The best method to lead a visitor on a website is by creating clear levels of emphasis, and use that emphasis sparingly. Have something stand out that says “Look at Me” or “Click me, and I will give you answers”. I am not saying to use those words, but as a visitor I should know what is the most important thing right away, and I should know what to do naturally. I was asked to look at this St. Maarten site, and my immediate reaction was no call to action. The site is a vacation information site about St. Maarten. It has the basic information like maps, air fare information, and weather. The site is also extremely overloaded with way too much text on the home page. So much text that I can pretty much guarantee less than a third of all visitors will read.
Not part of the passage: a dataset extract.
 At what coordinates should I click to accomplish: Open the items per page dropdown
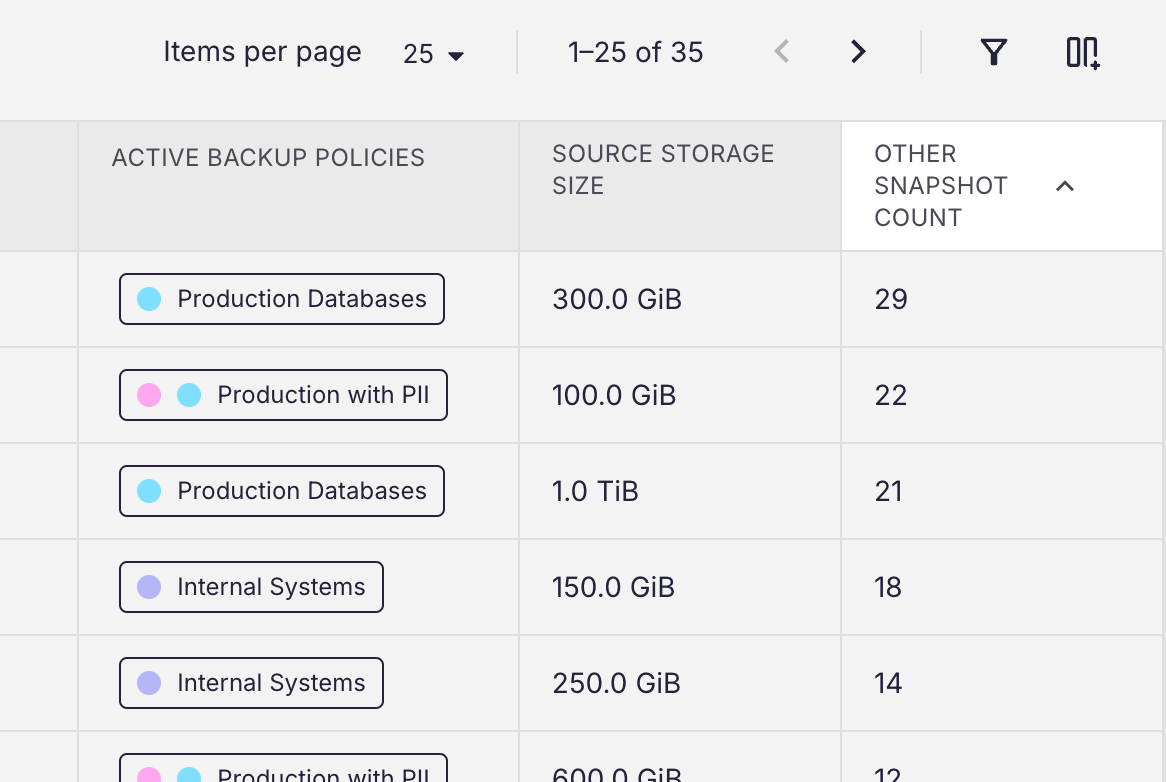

It also has way, way too much text in bold. Doing a quick count, I found over fifty words in bold. In a visitors perspective, the whole site might as well be done in bold. Nothing will be getting my attention or focus this way. In this particular case, the sales rep has simply pushed a flyer in a prospects hand, and walked off hoping for a phone call. Visiting a vacation site I would at least expect a bold statement near the top that says “Stay in St. Maarten for your next vacation”. There may be no call to action, but at least the primary message has been delivered/seen.
The main purpose of the site is to rent vacation villas. The site had no call to action what so ever in regards to this. It was the first link in their menu, but there was about a dozen more menu items to distract the visitor from this. Lead your visitors. They want to rent a villa in St. Maarten, you have a site that can help them, kill all that text and turn it into a giant “Rent Villas in St. Maarten Here” banner or headline. When they click, show them the rooms, the rates, the neighborhood. Anticipate what they would want to next, and lead them to the natural step by clear headlines, and not fifty different words in bold.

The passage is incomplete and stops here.